Comienza la época de calor y sol en la que la piel sufre más de lo habitual. Pero podemos ayudarla y mucho.

La clave básica para cuidar la piel en verano es protegerla del sol. Sí, todos con colorcito nos vemos más favorecidos pero si eso se traduce en manchas, sequedad, rojeces o cualquier alteración de la dermis lo mejor es protegernos de los rayos del sol. Por ello norma número 1; cuando vayas a la playa, a la piscina, a un picnic, a correr al aire libre o a practicar cualquier otra actividad bajo el sol no olvides usar un protector solar adecuado a tu tipo de piel.

Es importante evitar, en la medida de lo posible, la luz del sol entre las 10 de la mañana y las 4 de la tarde, pues en ese horario los rayos son más fuertes. Usar sombreros para aumentar la protección en el rostro le hará un favor a la piel.

Y ahí va la norma número 2; hidrata tu piel cada día, pues las altas temperaturas, la piscina y el mar hacen que se reseque más de lo normal. Utiliza una buena crema hidratante para tu cuerpo y otra para el rostro, tu piel te lo agradecerá.

¿Cómo cuidar mi piel en casa? ¡Así de sencillo!

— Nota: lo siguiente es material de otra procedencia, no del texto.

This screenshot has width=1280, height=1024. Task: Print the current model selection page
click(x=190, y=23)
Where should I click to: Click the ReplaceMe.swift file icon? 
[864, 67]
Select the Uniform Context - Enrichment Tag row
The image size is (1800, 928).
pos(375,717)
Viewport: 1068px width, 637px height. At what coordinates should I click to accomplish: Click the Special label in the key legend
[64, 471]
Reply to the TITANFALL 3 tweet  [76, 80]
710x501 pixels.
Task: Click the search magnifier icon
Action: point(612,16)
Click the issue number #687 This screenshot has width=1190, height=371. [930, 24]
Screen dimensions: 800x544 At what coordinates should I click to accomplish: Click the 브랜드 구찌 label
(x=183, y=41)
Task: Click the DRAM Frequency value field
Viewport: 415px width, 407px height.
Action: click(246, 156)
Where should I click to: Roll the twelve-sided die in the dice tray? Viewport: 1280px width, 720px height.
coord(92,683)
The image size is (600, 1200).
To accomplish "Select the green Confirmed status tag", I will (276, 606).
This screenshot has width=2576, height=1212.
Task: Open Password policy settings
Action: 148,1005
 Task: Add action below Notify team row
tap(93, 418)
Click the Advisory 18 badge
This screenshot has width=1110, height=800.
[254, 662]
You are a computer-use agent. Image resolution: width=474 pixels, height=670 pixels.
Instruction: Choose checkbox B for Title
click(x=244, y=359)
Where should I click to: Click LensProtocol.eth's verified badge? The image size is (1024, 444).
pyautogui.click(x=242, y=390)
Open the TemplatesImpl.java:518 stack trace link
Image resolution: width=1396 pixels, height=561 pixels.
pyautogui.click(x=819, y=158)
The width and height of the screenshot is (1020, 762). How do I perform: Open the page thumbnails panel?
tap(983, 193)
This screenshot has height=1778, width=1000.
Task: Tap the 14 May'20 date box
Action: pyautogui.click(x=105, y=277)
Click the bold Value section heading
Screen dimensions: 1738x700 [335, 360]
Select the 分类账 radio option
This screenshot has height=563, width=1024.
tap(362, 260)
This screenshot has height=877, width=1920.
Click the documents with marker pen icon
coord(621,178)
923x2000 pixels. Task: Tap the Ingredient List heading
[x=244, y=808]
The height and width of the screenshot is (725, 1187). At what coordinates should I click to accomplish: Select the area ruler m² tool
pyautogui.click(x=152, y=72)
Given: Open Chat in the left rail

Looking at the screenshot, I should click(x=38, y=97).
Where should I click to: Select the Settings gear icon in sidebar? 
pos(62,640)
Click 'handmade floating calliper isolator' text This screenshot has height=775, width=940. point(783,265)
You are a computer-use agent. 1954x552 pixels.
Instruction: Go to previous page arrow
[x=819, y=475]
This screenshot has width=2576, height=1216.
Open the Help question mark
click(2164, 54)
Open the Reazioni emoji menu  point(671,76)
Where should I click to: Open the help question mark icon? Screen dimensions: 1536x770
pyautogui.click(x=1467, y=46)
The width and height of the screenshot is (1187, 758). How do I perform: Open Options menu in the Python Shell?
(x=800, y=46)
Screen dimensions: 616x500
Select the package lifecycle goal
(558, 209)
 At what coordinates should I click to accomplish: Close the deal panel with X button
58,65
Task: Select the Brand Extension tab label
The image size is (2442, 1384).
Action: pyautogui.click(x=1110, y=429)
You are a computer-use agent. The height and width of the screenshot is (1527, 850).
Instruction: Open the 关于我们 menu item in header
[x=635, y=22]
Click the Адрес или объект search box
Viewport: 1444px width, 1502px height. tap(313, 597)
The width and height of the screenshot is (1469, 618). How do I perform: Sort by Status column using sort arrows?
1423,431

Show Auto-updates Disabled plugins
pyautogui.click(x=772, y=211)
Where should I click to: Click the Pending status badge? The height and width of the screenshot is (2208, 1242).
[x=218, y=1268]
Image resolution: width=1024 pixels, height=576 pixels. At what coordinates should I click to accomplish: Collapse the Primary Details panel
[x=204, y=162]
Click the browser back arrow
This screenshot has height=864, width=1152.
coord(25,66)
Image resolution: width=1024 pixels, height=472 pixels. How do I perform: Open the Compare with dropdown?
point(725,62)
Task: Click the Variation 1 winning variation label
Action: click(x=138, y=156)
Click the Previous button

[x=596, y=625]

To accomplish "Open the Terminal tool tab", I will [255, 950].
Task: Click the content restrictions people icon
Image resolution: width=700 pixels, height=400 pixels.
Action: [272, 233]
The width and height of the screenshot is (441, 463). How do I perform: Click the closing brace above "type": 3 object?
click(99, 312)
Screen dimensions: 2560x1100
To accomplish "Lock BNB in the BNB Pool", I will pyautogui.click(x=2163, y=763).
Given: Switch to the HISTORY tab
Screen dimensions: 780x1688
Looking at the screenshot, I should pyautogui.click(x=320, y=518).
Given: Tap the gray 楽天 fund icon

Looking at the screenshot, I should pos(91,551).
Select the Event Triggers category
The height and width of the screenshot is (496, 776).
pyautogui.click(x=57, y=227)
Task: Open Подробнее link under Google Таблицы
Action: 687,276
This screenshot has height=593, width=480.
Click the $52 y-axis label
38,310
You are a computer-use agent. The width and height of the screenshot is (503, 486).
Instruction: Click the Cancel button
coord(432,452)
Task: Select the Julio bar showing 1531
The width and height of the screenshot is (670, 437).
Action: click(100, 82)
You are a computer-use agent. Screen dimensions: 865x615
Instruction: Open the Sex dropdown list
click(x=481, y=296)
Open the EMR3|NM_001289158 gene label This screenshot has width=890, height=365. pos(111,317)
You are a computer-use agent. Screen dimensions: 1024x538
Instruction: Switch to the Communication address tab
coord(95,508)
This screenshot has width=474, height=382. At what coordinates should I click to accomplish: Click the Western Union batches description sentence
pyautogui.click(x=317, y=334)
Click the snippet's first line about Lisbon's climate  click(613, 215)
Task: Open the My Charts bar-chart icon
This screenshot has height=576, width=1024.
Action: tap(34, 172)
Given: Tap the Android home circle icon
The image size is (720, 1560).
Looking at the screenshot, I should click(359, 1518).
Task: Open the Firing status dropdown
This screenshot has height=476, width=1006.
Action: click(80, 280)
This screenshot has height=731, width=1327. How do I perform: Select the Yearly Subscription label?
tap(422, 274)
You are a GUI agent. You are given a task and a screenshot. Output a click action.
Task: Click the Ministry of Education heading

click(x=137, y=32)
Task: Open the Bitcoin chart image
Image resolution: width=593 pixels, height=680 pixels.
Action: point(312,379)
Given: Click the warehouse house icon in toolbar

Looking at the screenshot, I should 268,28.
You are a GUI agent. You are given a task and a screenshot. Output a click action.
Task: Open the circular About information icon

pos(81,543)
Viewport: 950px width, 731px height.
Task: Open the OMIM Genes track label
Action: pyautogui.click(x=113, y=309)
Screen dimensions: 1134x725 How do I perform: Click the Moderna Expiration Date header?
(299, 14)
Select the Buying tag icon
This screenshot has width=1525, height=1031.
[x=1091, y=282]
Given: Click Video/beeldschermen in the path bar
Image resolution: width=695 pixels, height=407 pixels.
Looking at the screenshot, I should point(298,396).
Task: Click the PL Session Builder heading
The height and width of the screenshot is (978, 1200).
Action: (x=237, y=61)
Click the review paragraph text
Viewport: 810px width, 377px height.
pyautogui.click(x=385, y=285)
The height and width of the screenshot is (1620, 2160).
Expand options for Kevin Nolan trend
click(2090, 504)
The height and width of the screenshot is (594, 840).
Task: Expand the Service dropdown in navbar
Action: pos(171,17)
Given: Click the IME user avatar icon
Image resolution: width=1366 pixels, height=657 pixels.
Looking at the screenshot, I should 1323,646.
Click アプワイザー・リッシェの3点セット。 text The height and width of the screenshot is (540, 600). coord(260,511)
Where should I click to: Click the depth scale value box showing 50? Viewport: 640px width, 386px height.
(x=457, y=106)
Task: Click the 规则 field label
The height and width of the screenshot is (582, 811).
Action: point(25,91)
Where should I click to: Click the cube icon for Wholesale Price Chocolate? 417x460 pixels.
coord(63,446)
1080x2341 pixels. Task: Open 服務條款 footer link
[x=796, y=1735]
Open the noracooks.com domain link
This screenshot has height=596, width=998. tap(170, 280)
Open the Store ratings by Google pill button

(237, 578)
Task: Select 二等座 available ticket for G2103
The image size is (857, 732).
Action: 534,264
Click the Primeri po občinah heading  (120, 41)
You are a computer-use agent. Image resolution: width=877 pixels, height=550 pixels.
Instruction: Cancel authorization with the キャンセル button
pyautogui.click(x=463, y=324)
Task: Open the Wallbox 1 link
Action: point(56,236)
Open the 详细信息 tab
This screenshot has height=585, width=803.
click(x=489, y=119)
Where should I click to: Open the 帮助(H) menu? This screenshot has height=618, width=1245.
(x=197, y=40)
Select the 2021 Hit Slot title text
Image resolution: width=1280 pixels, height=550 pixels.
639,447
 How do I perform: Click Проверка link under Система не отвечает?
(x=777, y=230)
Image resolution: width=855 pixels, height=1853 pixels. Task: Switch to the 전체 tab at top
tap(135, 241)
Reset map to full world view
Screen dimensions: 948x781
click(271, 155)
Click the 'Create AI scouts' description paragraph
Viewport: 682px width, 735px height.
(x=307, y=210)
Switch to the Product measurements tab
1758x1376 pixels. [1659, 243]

  • Lava la cara dos veces al día, al despertar y por la noche. Te hará mantener controlada la grasa y eliminarás las impurezas.
  • Exfolia tu piel una vez a la semana. De esta manera podrás reducir las células muertas y garantizar una tez más limpia, suave y cuidada.
  • Aplica una vez por semana una mascarilla natural que te permita limpiar, hidratar o controlar la presencia de grasa en tu rostro.
  • ¡Cuida tu alimentación! Come frutas y hortalizas frescas ricas en vitaminas y nutrientes. Ganarás en salud y hará que tu piel luzca más atractiva.
  • Y por supuesto, si ves algún cambio en tu piel (color, textura, lunares o manchas anormales) no dudes en consultar con tú médico de confianza.
  • ¿Y si me quemo con el sol? Evita la exposición al sol. Si la quemadura no es superficial hay que consultar al médico.